To fulfill the gaps in current literature, the aim of this study is to investigate the applicability of the hybrid MLP-FFA model versus a standalone MLP model used for the prediction of lake water level time series where the hybrid predictive model has been constructed by the integration of the standalone MLP algoirthm with the Firefly Optimizer algorithm. The overall purpose, of course, is to evaluate the preciseness of the integrated hybrid model and the predictive ability of the optimizer (FFA) with particular attention to the data Lake Egirdir over the study period 1961–2016. The rest of the paper has been structured as follows. Section 2 outlines the basic theoretical principles of the predictive model and the optimizer algorithms utilized and a concise description of the research methodology, Sect. 3 presents the results and discussion explaining the application and benefits of the integrated MLP-FFA model used to predict lake water levels and Sect. 4 concludes the findings and limitations of this research paper.

2 Methodology

2.1 Multilayer Perceptron Neural Network (MLP) model

Since its advent in in 1940s, an artificial neural network (ANN) has been adopted as a popular class of neural network models (McCulloch and Pitts 1943). The ANN consists of parallel information processing system with a set of neurons arranged in the hidden layers (McClelland and Rumelhart 1989). The Multilayer Perceptron (denoted as ‘MLP’) which is an explicit form of the conventional ANN model, consisting of a three-layer neuronal framework with an input section (where the data are fed into the primary predictive model), hidden layer (where the data features are extracted to construct a predictive model) and an output layer (where the predicted results are generated and evaluated). Within the hidden layer, the Levenberg–Marquardt backpropagation learning algorithm is a popular MLP architecture that has been adopted for the extraction of the data features contained within the model’s inputs. Figure 1 shows a schematic view of the MLP modelling framework. The neurons are connected by appropriate weights in each of the hidden layers to the neurons in contiguous layers during the training process.

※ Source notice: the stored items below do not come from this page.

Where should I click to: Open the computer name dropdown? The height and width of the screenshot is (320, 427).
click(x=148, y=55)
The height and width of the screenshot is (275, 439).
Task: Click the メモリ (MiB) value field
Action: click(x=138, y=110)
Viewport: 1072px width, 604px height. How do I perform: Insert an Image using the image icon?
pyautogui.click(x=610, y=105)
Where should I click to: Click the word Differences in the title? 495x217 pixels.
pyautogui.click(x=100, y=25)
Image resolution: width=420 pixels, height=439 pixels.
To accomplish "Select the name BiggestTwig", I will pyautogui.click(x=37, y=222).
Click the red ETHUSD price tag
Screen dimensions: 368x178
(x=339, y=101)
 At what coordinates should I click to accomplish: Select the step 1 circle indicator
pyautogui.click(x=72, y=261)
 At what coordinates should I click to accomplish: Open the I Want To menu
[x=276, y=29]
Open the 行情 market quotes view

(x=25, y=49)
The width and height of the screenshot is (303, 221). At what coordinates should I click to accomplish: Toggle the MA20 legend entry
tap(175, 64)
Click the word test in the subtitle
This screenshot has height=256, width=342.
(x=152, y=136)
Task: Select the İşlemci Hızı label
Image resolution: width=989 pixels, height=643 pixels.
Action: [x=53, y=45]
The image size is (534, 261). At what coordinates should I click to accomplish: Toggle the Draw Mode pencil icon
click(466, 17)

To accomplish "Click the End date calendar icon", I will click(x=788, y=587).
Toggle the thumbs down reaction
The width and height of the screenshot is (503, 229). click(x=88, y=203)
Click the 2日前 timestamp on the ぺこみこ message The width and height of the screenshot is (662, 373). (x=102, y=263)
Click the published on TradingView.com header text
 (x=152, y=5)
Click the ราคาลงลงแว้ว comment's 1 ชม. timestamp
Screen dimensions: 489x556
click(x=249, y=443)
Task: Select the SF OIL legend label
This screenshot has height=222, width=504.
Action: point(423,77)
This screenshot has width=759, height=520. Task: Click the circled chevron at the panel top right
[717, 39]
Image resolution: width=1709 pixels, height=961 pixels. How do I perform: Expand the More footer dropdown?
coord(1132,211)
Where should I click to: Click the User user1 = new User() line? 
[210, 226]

In this study, the sigmoid and the linear activation functions, which are commonly utilized equations for feature extraction and modeling purposes (Deo and Şahin 2016; Deo et al. 2017c; Fahimi et al. 2017), have been utilized in the hidden and the output layers, respectively. For more details on the MLP model structure and components, the readers can consult the study of Ghorbani et al. (2013).

Fig. 1
figure 1

A configuration of the multi-layer perceptron (MLP) neural network model (Ghorbani et al. 2013)

2.2 Hybrid MLP-FFA model

The prediction of lake water level in this research paper is based on the hybrid Multilayer Perceptron (MLP) model integrated with the Firefly Algorithm (FFA) as an add-in tool utilized to train the standalone MLP model. The nature-inspired FFA method was originally developed by Yang (2010a, b) as an extension of the swarm intelligence optimization techniques based on the movement of the fireflies. In this optimization approach, the solution of a problem can be assumed as agent i.e., the firefly which glows in proportion to its quality. Consequently, each brighter firefly is able to attract its partners, regardless of their sex, which makes the exploration of the search space more efficient (Łukasik and Żak 2009). As fireflies are attracted towards the light, the entire swarm moves towards the brightest firefly, which can be applied conceptually in a predictive model to solve the optimization problem. In this method, the attractiveness of the fireflies is directly proportional to their brightness and the brightness, in fact, depends on the intensity of the agent (Kayarvizhy et al. 2014). A major challenge of the firefly algorithm is therefore, the construction of the objective function and the distinction of the light intensity. The primary set-up variables of the FFA formulation are the light intensity I(r), the attractiveness \(\left( \beta \right)\), and the Cartesian distance between any two fireflies i and j at \(x_{i} {\text{and}} x_{j}\) respectively, that best can expressed (Yang 2010a, b):

$$I\left( r \right) = I_{O} \exp \left( { - \gamma r^{2} } \right)$$
(1)
$$\beta \left( r \right) = \beta_{O} \exp \left( { - \gamma r^{2} } \right)$$
(2)
$$r_{ij} = x_{i} + x_{j} = \sqrt {\mathop \sum \limits_{K = 1}^{d} \left( {x_{i,k} - x_{j,k} } \right)}$$
(3)

where \(x_{i,k}\) is the kth component of the spatial coordinate \(x_{i}\) of the ith firefly, \(\gamma\) is the light absorption coefficient, d is the dimensionality of the given problem, I(r) and \(I_{O}\) are the light intensity at distance r and initial light intensity from a firefly, \(\beta \left( r \right) {\text{and }}\beta_{O}\) are the attractiveness \(\beta\) at a distance r and r = 0.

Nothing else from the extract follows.